What about those unvaccinated individuals in my life?
It’s important to remember that some folks, including infants and people with compromised immune systems, can’t get vaccinated. Vaccinated individuals who later become immunocompromised may also have diminished immunity. These groups are particularly vulnerable, emphasizing the need for widespread vaccination. Still, it’s quite uncommon for vaccinated people to transmit measles, even if they contract it. This is a stark contrast to the COVID era when asymptomatic individuals could still infect others. Measles doesn’t work that way.
If you’re close to someone who is unvaccinated by choice, it’s very unlikely you would pass the virus to each other, but it could be worth discussing their decision and sharing your reasons for getting vaccinated.
I’m immunocompromised and unvaccinated. What should I do?
Individuals in your situation should implement protective measures similar to those for flu and COVID, like wearing well-fitted N95 masks. It’s crucial to ensure that your close contacts are fully vaccinated and try to avoid traveling to outbreak areas.
What should parents of unvaccinated infants do?
Typically, health authorities recommend that children receive their first MMR dose between 12 and 15 months and the second dose at 4 to 6 years. This means they are vulnerable during their first year. However, some parents choose to give an early vaccine dose at 6 months. While this dose isn’t among the required two, it can still provide crucial protection during a vital time. Additionally, children older than one can receive their second dose earlier than the usual schedule if necessary to ensure they have the best protection sooner.
Traveling or living in areas with outbreaks can increase the urgency for early vaccinations. It’s wise to consult with pediatricians about vaccination timelines to make sure children are protected. Some pediatricians suggest administering an early dose, especially before going to busy places like Disney World.

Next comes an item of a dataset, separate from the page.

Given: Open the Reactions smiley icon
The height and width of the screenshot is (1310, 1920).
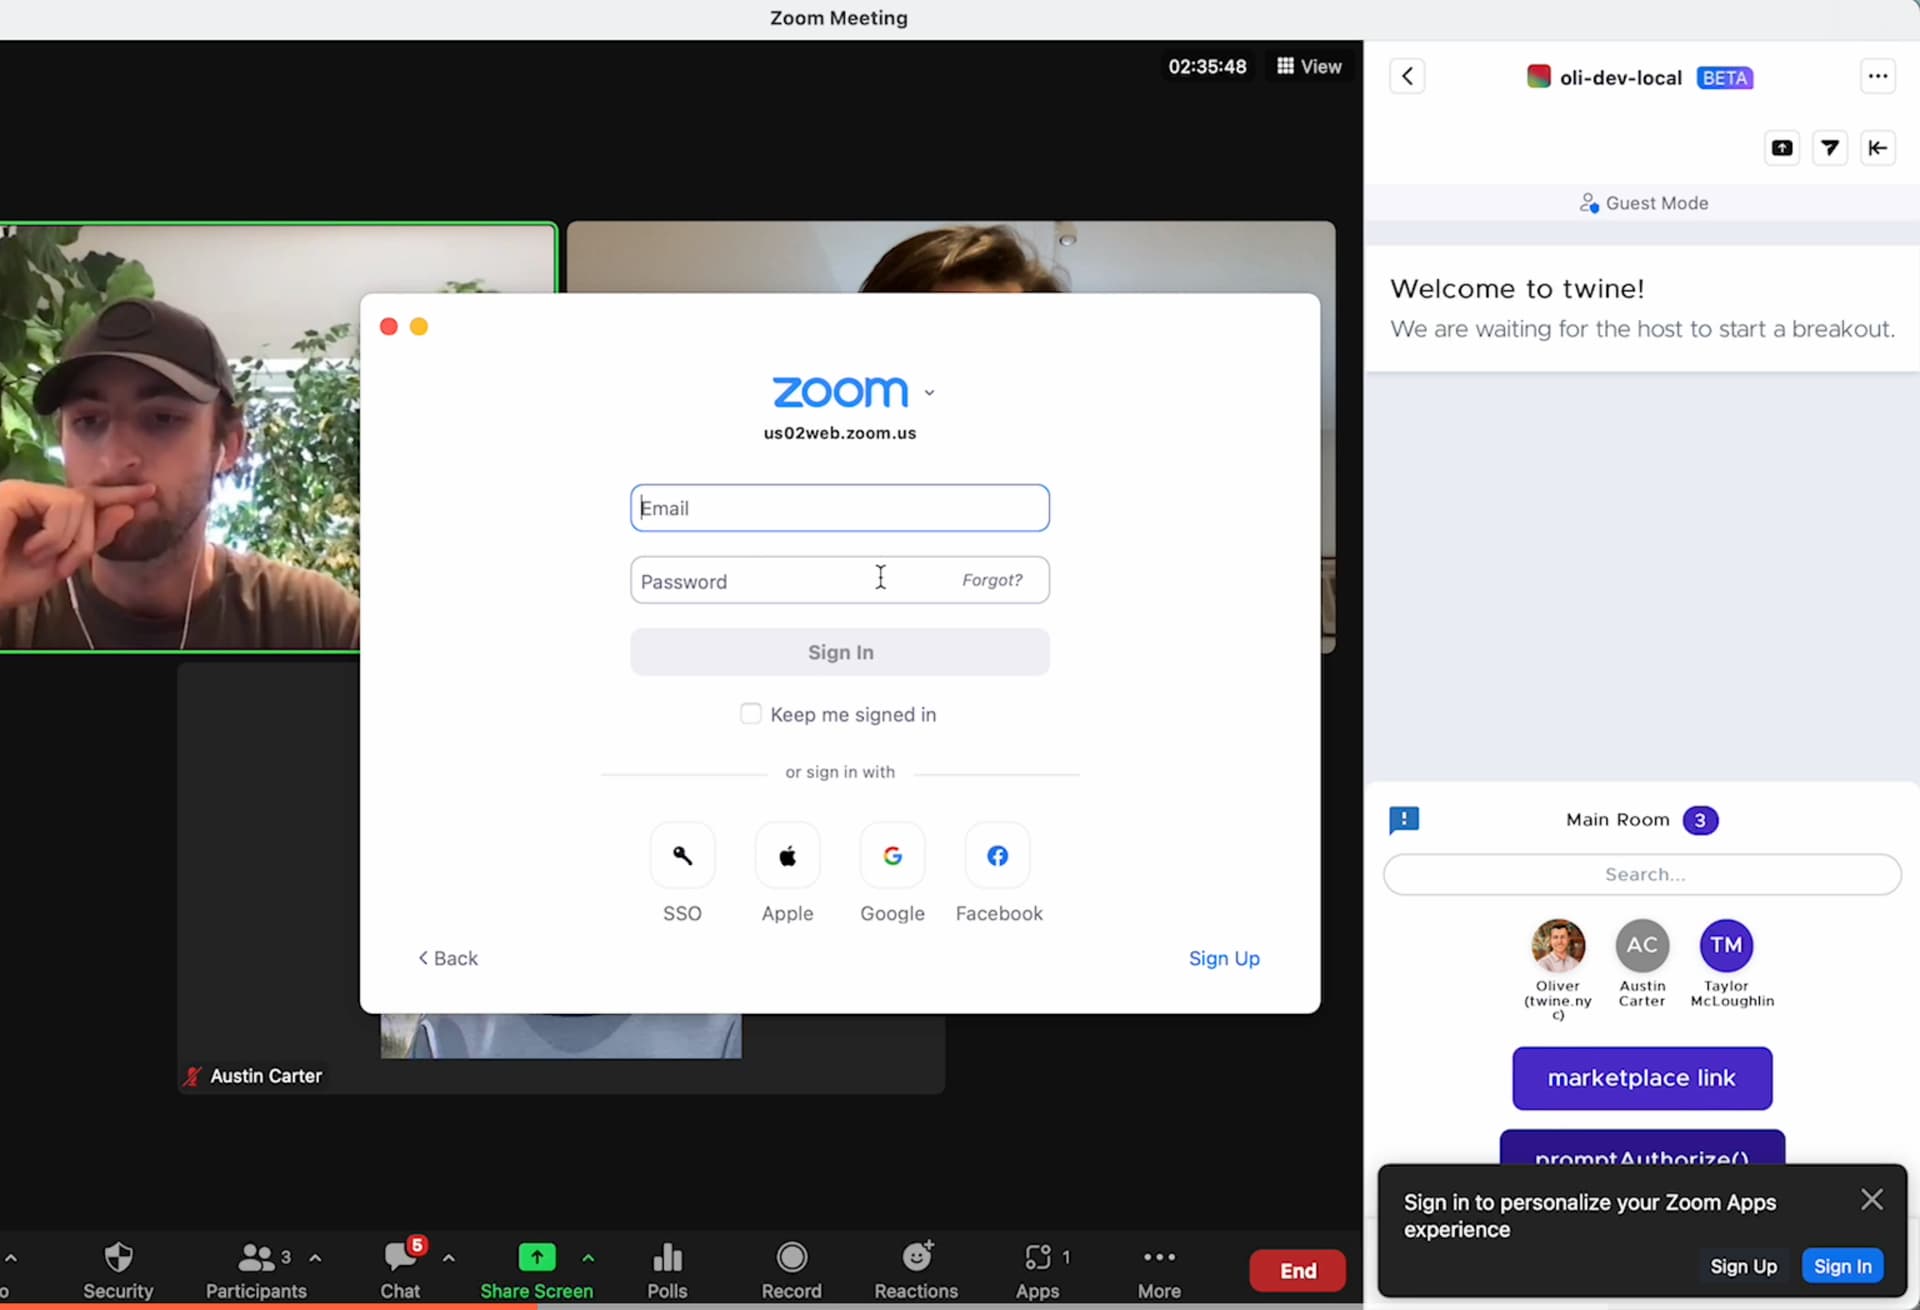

And for those thinking about having children, it’s a good idea to check with your doctor regarding your MMR immunity levels. Mothers can pass on measles antibodies to their babies, which may linger for several months after birth.
Why are outbreaks occurring in other countries right now?
Interestingly, the U.S. isn’t the only country facing measles outbreaks. Canada reported over 5,000 cases last year, but that’s minor compared to Europe, which had over 127,000 cases in 2024. Low vaccination rates are a significant factor, but surprisingly, anti-vaccine sentiment isn’t the sole villain, even in the U.S. In Canada, issues such as vaccine accessibility, particularly in rural areas, have been pointed out. And in Europe, measles continues to circulate in some countries, which raises the risk of larger outbreaks.
Achieving herd immunity against measles is challenging—about 95% of the population needs to be vaccinated. If this threshold isn’t met, measles outbreaks can arise unexpectedly. Measles, due to its highly contagious nature, tends to emerge quickly with any dip in vaccination levels.
What else should I be aware of?
It’s still uncertain if we’ll see a major measles epidemic in the coming years. Experts note that we’re currently teetering on the edge, so to speak. Public health officials are monitoring the situation closely. Meanwhile, the best way you can contribute is to ensure you’re vaccinated and encourage those around you to do the same.